Mechanical properties are among the most fundamental and essential material characteristics, largely determining the application scope and service lifetime of materials. With the rapid advancement of industrial technologies, materials for core equipment face diversified service scenarios, imposing broader and more refined requirements on mechanical performance. Accordingly, identifying key factors (descriptors) that can accurately and systematically describe the evolution of material mechanical properties is of great significance to enable high-throughput screening, classification and prediction of mechanical behaviors.

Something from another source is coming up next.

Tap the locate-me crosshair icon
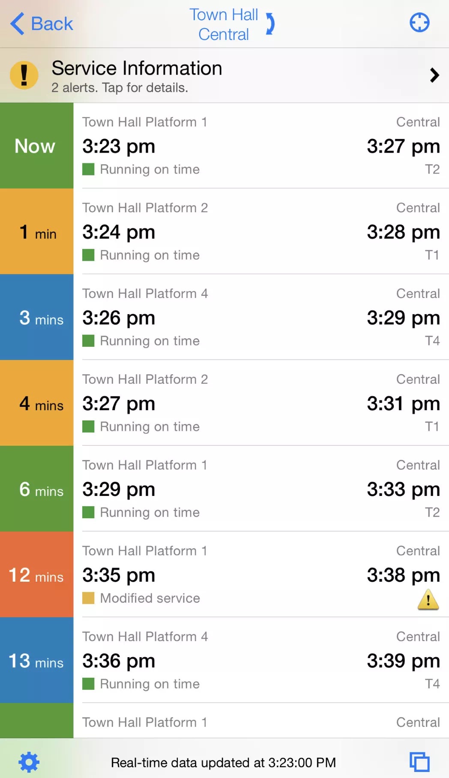449x778 pixels. click(419, 23)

TM-LE compounds have attracted extensive attention owing to their excellent comprehensive performance including chemical inertness, thermal stability and oxidation resistance. Meanwhile, most of these materials exhibit hard or even superhard characteristics, rendering them widely applicable. Nevertheless, transition metals cover a broad range of elements, and TM-LE systems formed with light elements feature multicomponent and polymorphic structural features. Therefore, exploring reliable descriptors for mechanical properties of TM-LE systems is critical for targeted optimization and rational design of their mechanical performance. Previous studies have proven that VEC can capture the overall mechanical property trends of structurally distinct TMB₂, TMN and TMC, demonstrating universal applicability across different crystal structures. However, VEC alone suffers from prominent limitations: for a given TM-LE system, compounds with identical VEC display widely scattered mechanical property values, and extensive overlapping of mechanical performance occurs among TM-LE compounds with similar VEC values. It is thus urgent to develop a secondary descriptor complementary to VEC to achieve refined, precise characterization of mechanical properties of TM-LE compounds, providing effective criteria for designing materials with balanced high hardness and high ductility.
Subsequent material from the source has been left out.